Records excerpted from a collection
==========

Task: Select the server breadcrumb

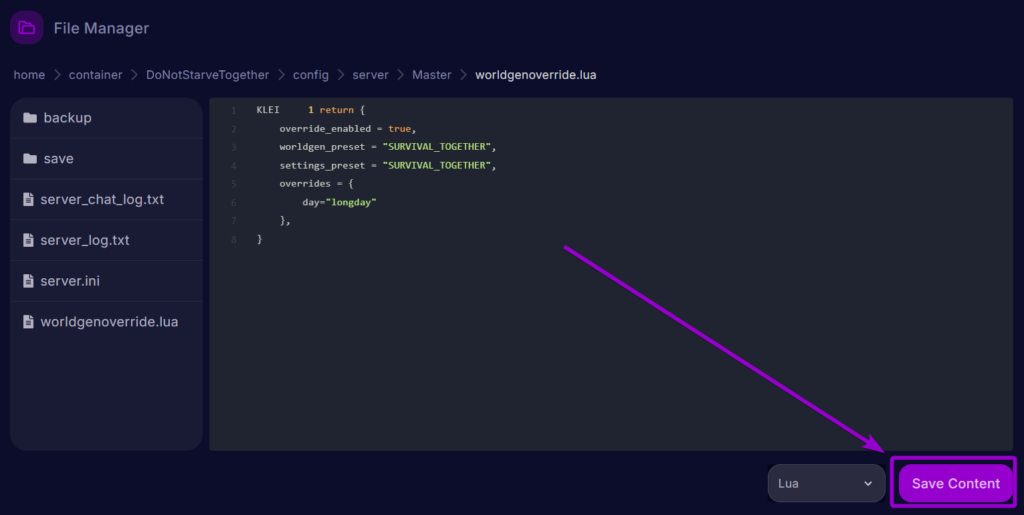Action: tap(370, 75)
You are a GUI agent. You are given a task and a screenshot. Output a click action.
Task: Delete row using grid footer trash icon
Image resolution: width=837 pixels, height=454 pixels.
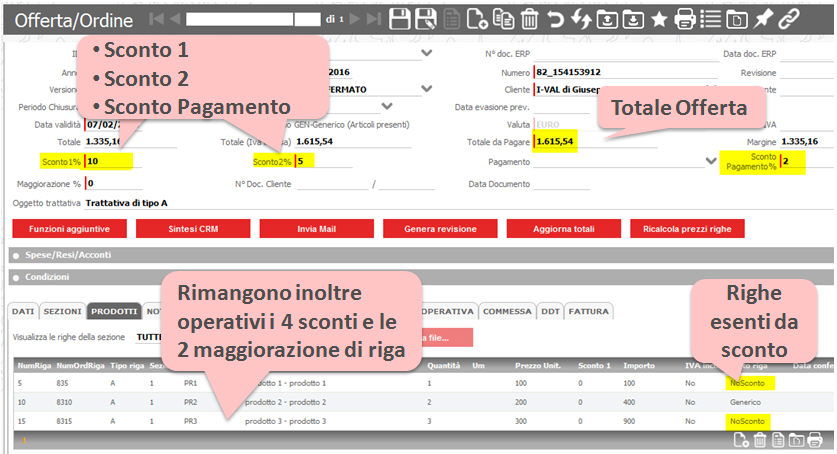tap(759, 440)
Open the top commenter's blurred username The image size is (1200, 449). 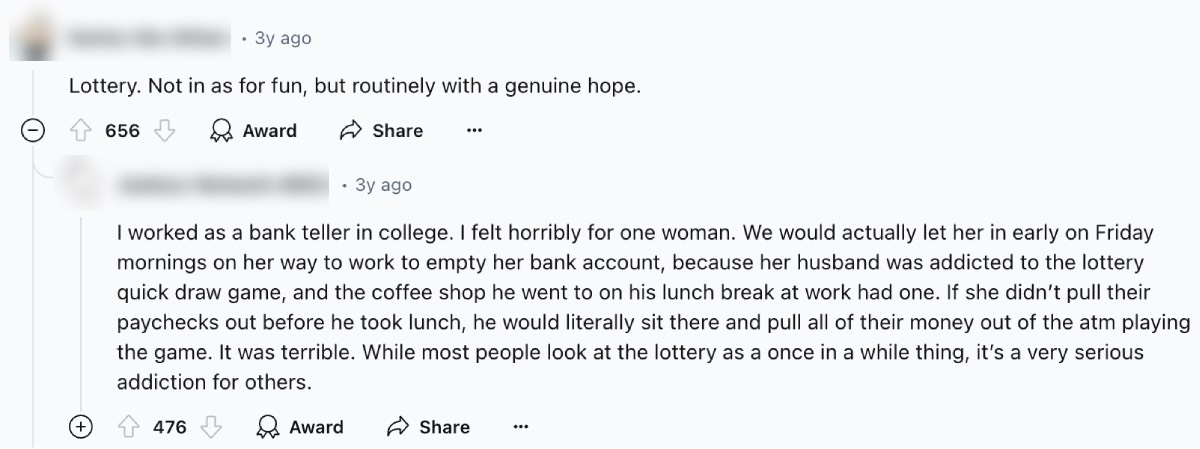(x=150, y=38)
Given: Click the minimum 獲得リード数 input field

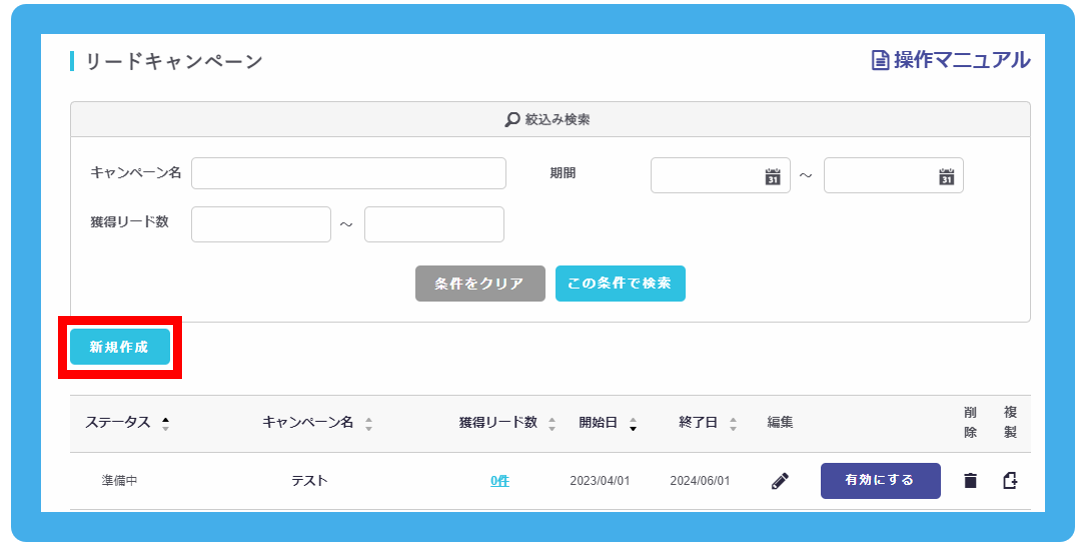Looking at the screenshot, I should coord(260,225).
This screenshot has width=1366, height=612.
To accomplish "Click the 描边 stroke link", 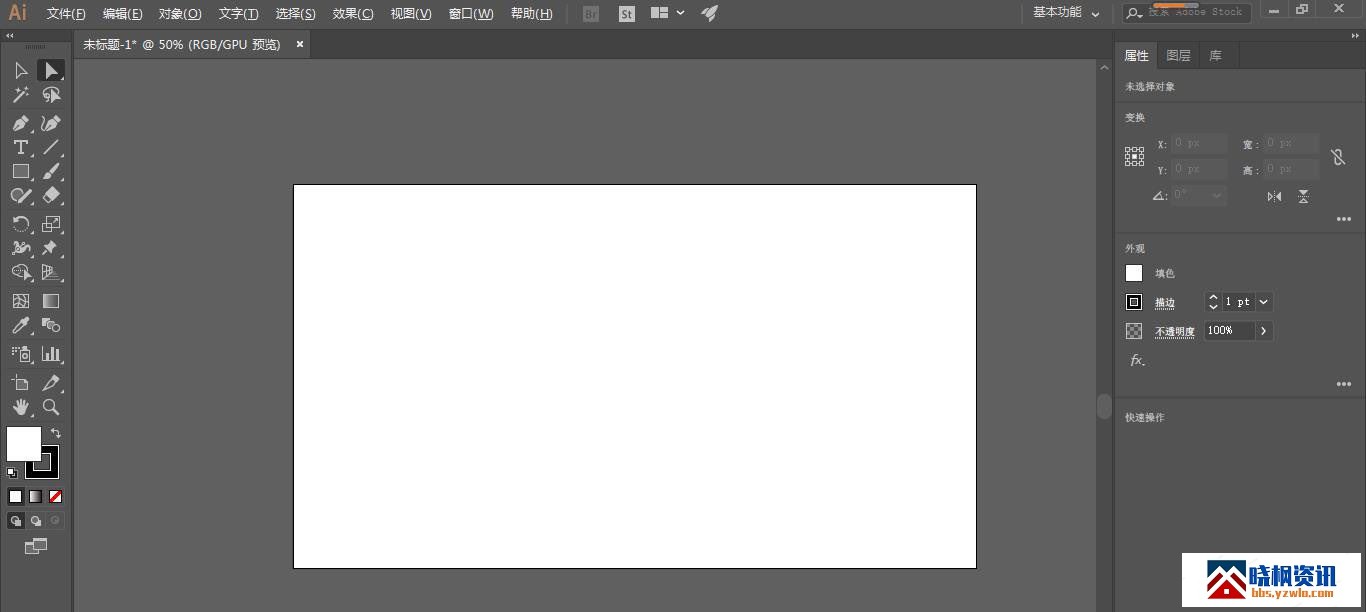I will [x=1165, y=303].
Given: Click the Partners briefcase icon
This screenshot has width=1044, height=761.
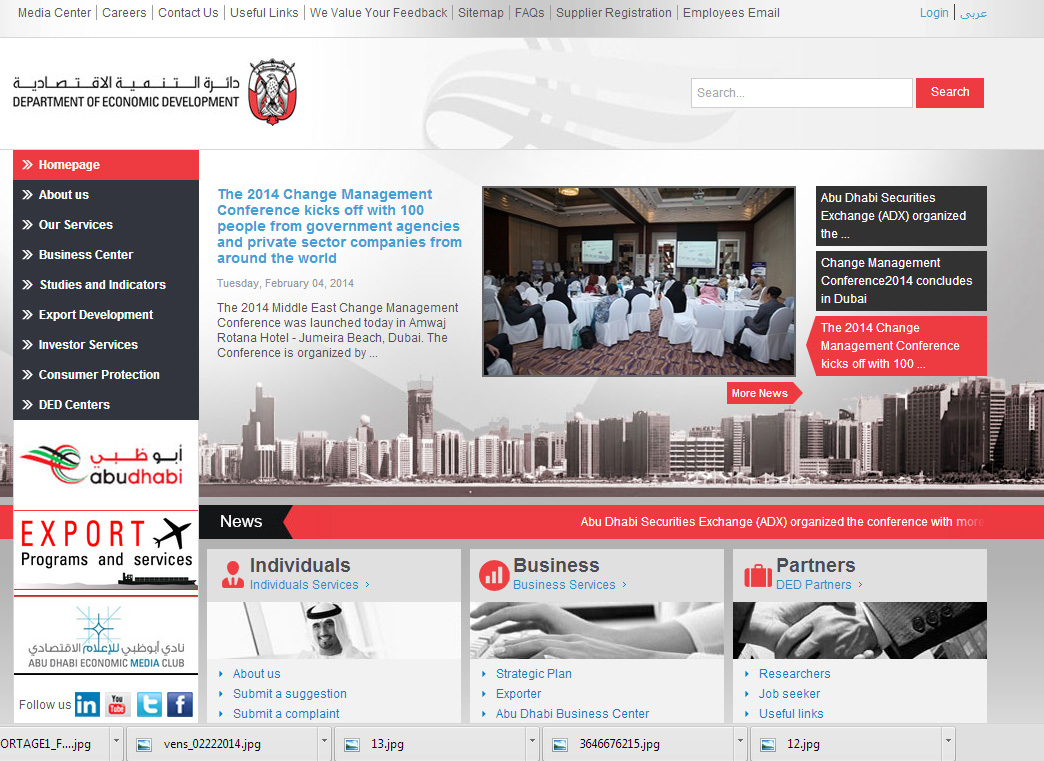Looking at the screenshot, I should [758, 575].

==========

▸ Assignment:
Scan the data above and report each line in which "icon" is present.

▸ Exercise response:
Task: Delete row using grid footer trash icon
Given: Click the Partners briefcase icon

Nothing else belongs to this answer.